Temp files in Google Cloud Dataflow

I'm trying to write temporary files on the workers executing Dataflow jobs, but it seems like the files are getting deleted while the job is still running. If I SSH into the running VM, I'm able to execute the exact same file-generating command and the files are not destroyed -- perhaps this is a cleanup that happens for the dataflow runner user only. Is it possible to use temp files or is this a platform limitation?

Specifically, I'm attempting to write to the location returned by Files.createTempDir(), which is /tmp/someidentifier.

Edit: Not sure what was happening when I posted, but Files.createTempDirectory() works...

Upvotes: 3

Views: 4115

Answers (2)

Jeremy Lewi
Jeremy Lewi

Reputation: 6776

We make no explicit guarantee about the lifetime of files you write to the local disk.

That said, writing to a temporary file inside ProcessElement will work. You can write and read from it within the same ProcessElement. Similarly, any files created in DoFn.startBundle will be visible in processElement and finishBundle.

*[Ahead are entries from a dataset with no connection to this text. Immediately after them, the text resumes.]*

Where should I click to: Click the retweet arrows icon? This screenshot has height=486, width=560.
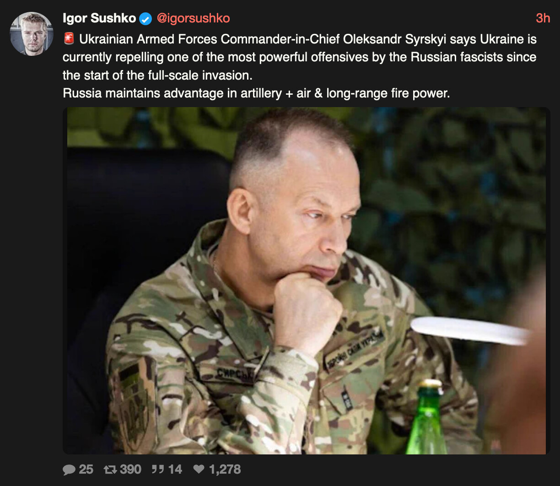click(x=110, y=470)
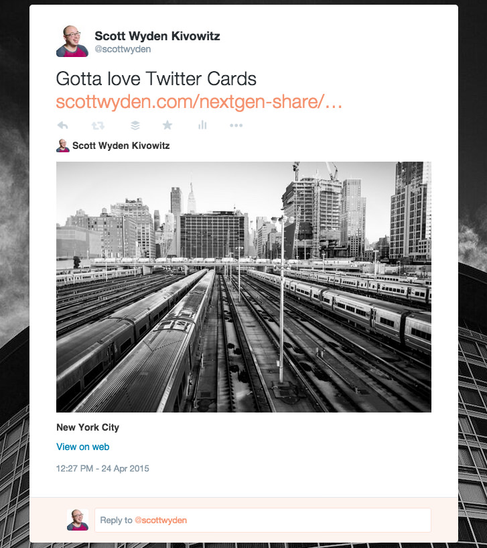Open tweet analytics bar chart icon
The height and width of the screenshot is (548, 487).
coord(202,125)
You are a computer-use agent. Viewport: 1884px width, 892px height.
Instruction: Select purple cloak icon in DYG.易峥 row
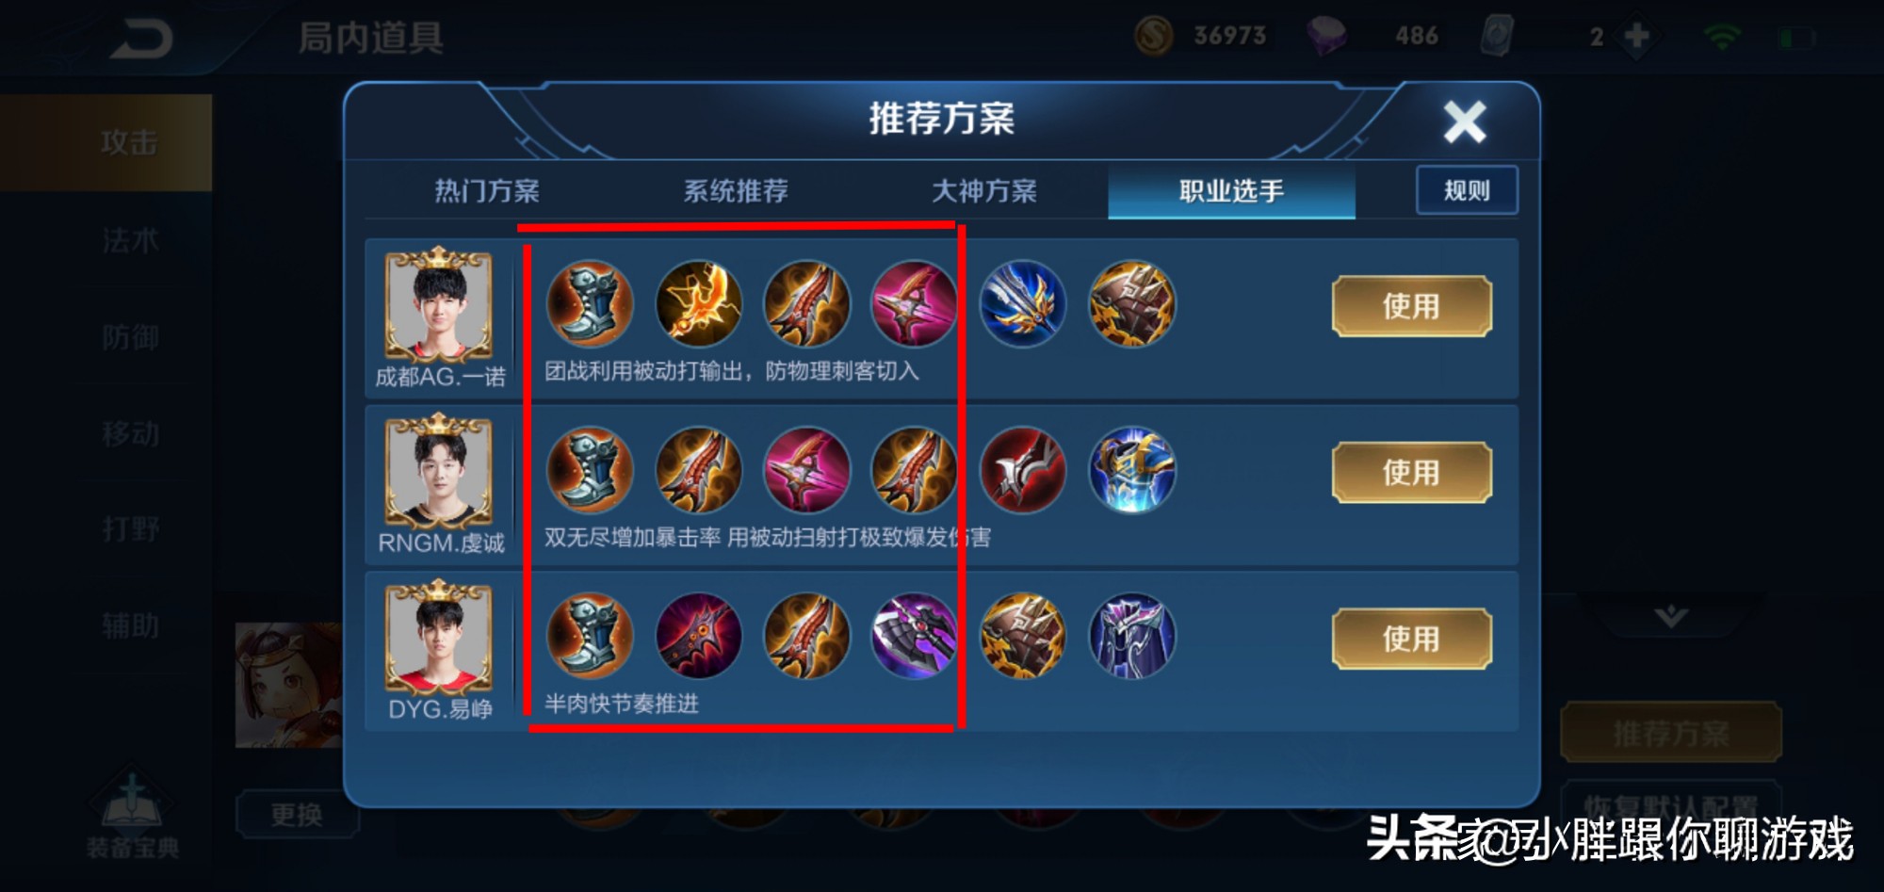(1131, 636)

You should avoid writing to /dataflow/logs/taskrunner/harness. Writing files there might conflict with Dataflow's logging. We encourage you to use the standard Java APIs File.createTempFile() and File.createTempDirectory() instead.

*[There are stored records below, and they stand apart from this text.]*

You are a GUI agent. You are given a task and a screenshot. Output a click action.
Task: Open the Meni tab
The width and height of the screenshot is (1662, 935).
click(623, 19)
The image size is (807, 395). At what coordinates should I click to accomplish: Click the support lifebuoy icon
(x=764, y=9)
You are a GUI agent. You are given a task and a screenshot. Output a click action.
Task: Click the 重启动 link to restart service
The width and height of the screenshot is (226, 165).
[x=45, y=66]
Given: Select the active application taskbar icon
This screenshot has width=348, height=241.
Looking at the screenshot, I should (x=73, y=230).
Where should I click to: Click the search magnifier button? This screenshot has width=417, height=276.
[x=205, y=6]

If you want to preserve data beyond finishBundle you should write data to durable storage such as GCS. You can do this by emitting data as a sideOutput and then using TextIO or one of the other writers. Alternatively, you could just write to GCS directly from inside your DoFn.

Since Dataflow runs inside containers you won't be able to see the files by ssh'ing into the VM. The container has some of the directories of the host VM mounted, but /tmp is not one of them. You would need to attach to the appropriate container e.g. by running

docker exec -t -i <CONTAINER ID> /bin/bash

That command would start a shell inside a running container.

Upvotes: 8

jkff
jkff

Reputation: 17913

Dataflow workers run in a Docker container on the VM, which has some of the directories of the host VM mounted, but apparently /tmp is not one of them.

Try writing your temp files, e.g., to /dataflow/logs/taskrunner/harness, which will be mapped to /var/log/dataflow/taskrunner/harness on the host VM.